L'hémorroïdopexie par doppler

C'est une technique récente mais prometteuse par son efficacité. La Technique HAL est pratiquée pour des pathologies hémorroïdaires de grade 2 à 4, pour les 3 et 4, elle est souvent combinée à la technique RAR, soit une mucopexie.

En pratique : le signal DOPPLER de la sonde (bruit pulsatile) permet le repérage des vaisseaux à l'origine des hémorroïdes dans le canal anal puis d'effectuer des ligatures et la suspension des paquets hémorroïdaires en bonne place ( pour les prolapsus), afin de stopper les saignements et de faire réduire la taille des hémorroïdes par la diminution de l'arrivée de sang dans les coussinets hémorroïdaires.

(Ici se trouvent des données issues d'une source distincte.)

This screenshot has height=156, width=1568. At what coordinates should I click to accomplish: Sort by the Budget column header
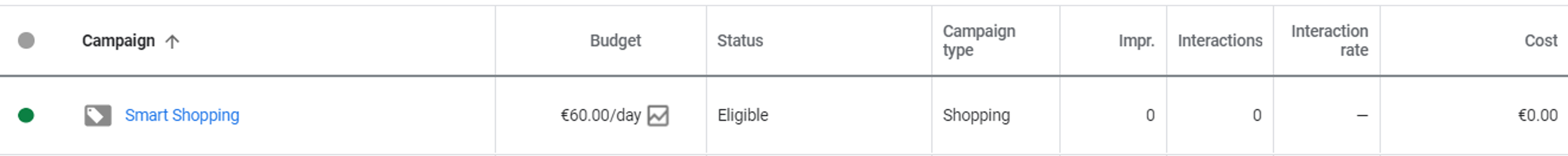(615, 41)
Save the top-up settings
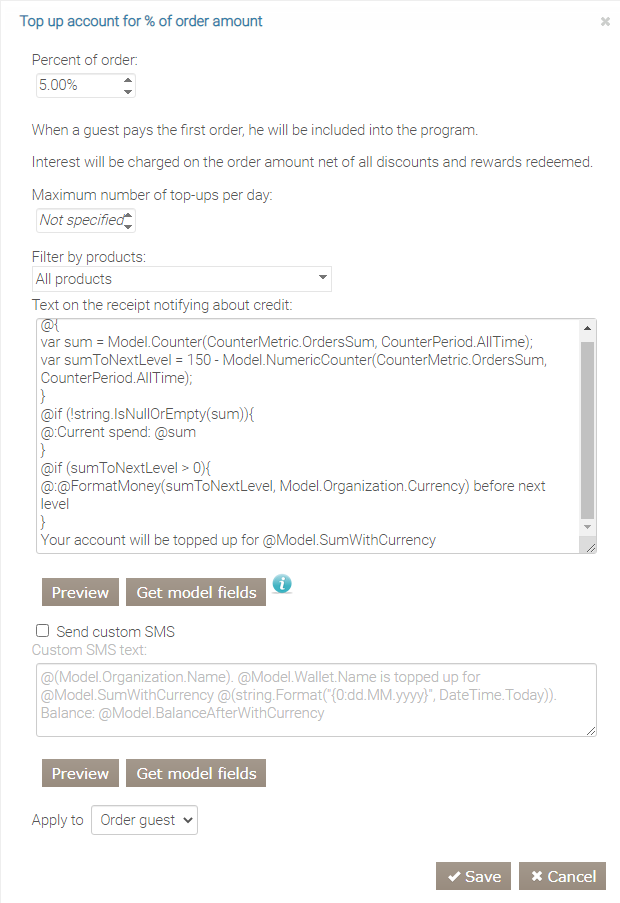 click(x=474, y=876)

Suite à cela les hémorroïdes vont rester en place et s'assécher en quelques semaines. C'est une intervention peu douloureuse qui ne laisse pas de cicatrice et ne nécessite pas de soins locaux. Elle peut être réalisée sous anesthésie générale ou loco régionale et est tout à fait adaptée à la prise en charge en ambulatoire.

Des études ayant été menée sur 3 à 5 ans de suivi montrent une efficacité de 88 à 96 % pour les rectorragies et 73 à 92 % pour les prolapsus.

Fissure anale

Ulcération de la partie basse du canal anal

Lorsque la fissure devient chronique, un traitement chirurgical s'avère nécessaire. L'intervention consiste à sectionner partiellement le sphincter (sphinctérotomie latérale) pour une fissure aigüe.

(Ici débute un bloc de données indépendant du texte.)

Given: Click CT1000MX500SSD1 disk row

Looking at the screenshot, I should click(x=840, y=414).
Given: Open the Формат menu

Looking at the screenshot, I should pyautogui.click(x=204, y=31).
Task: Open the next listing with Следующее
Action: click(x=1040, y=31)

En cas de fissure chronique postérieure, on pratique une anoplastie supérieure (un bout de muqueuse anale est utilisée pour accélérer la cicatrisation) avec ou sans sphinctérotomie. Ce sont des interventions réalisables sous anesthésie générale ou loco régionale qui demandent des soins locaux par la suite, mais qui se pratiquent en ambulatoire.

Fistule anale

Infection de la glande située dans la partie haute du canal anal puis suppuration et abcès.

Le traitement chirurgical est systématique, il consiste en une résection du conduit pathologique.

Pour les abcès, il faut inciser pour en évacuer le pus et identifier le point de départ de la fistule ; s'il s'avère être profond, une seconde intervention sera nécessaire pour effectuer l'ablation du trajet de la fistule.